> **What to do**:
Repeat the records below verbatim, from the line with "The width and height of the screenshot is (580, 365)." to the line with "Open PuTTY session", including both of those lines.

Records drawn from a data source
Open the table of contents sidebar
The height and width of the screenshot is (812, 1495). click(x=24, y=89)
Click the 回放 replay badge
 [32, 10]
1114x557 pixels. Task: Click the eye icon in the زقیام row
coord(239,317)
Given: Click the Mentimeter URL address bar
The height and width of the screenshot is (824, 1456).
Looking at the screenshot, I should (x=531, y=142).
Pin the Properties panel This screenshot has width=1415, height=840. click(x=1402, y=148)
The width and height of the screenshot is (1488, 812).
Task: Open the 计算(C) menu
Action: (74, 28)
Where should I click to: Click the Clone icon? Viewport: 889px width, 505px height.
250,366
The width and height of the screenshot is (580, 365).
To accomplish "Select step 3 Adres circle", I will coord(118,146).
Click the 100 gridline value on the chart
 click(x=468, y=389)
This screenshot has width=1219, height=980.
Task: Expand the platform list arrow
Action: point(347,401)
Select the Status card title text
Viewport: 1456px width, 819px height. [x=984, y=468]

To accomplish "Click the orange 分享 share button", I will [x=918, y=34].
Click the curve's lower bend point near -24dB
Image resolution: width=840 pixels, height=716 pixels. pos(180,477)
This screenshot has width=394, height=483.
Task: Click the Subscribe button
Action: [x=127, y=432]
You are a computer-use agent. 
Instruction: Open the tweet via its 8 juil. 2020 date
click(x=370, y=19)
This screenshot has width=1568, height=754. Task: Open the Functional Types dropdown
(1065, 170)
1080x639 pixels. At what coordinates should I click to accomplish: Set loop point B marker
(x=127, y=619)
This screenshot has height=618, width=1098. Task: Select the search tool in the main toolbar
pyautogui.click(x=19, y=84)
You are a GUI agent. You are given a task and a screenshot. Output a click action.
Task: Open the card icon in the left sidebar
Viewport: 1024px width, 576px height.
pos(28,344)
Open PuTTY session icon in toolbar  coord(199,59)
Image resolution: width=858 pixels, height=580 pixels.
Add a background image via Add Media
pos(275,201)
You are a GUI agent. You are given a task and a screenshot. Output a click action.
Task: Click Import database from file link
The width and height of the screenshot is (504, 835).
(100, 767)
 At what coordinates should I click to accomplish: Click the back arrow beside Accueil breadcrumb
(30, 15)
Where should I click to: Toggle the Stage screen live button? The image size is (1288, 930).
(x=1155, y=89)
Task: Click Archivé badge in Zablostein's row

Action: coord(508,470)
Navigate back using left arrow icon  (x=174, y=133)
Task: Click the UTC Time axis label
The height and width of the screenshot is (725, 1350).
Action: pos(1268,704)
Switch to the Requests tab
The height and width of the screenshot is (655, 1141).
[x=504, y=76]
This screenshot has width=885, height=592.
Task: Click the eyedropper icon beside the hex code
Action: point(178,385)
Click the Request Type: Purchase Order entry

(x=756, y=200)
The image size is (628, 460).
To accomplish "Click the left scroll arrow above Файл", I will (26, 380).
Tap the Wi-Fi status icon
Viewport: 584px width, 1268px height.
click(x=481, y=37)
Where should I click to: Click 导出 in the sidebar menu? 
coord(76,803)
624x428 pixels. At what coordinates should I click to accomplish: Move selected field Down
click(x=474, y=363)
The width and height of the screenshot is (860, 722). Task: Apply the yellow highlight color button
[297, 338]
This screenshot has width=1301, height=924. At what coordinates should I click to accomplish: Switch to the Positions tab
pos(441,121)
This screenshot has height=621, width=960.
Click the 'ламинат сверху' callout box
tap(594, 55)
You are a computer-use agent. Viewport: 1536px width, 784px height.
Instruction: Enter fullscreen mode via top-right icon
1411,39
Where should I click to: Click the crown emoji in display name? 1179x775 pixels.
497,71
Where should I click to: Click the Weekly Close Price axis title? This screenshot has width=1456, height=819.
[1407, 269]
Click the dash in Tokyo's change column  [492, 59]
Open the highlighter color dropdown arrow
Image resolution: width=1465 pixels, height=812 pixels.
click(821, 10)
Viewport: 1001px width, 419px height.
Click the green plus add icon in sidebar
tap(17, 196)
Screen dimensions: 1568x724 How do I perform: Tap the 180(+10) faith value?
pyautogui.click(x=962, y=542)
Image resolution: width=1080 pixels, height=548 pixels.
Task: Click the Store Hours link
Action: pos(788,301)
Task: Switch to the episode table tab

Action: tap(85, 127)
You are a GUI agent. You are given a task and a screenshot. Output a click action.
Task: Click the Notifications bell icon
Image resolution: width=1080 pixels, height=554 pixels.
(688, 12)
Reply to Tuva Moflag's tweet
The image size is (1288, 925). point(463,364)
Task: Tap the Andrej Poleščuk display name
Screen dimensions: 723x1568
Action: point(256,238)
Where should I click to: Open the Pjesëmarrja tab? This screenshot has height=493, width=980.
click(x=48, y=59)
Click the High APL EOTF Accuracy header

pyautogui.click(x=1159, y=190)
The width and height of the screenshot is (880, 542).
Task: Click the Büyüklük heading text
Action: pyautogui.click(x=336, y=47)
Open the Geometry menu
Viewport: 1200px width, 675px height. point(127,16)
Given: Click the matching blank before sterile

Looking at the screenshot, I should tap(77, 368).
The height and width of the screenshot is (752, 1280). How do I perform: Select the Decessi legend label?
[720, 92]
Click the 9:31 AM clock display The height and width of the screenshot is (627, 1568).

> **Result of this exercise**:
The width and height of the screenshot is (580, 365).
To accomplish "Select step 3 Adres circle", I will coord(118,146).
Click the 100 gridline value on the chart
 click(x=468, y=389)
This screenshot has width=1219, height=980.
Task: Expand the platform list arrow
Action: point(347,401)
Select the Status card title text
Viewport: 1456px width, 819px height. [x=984, y=468]

To accomplish "Click the orange 分享 share button", I will [x=918, y=34].
Click the curve's lower bend point near -24dB
Image resolution: width=840 pixels, height=716 pixels. pos(180,477)
This screenshot has width=394, height=483.
Task: Click the Subscribe button
Action: [x=127, y=432]
You are a computer-use agent. 
Instruction: Open the tweet via its 8 juil. 2020 date
click(x=370, y=19)
This screenshot has width=1568, height=754. Task: Open the Functional Types dropdown
(1065, 170)
1080x639 pixels. At what coordinates should I click to accomplish: Set loop point B marker
(x=127, y=619)
This screenshot has height=618, width=1098. Task: Select the search tool in the main toolbar
pyautogui.click(x=19, y=84)
You are a GUI agent. You are given a task and a screenshot. Output a click action.
Task: Open the card icon in the left sidebar
Viewport: 1024px width, 576px height.
pos(28,344)
Open PuTTY session icon in toolbar  coord(199,59)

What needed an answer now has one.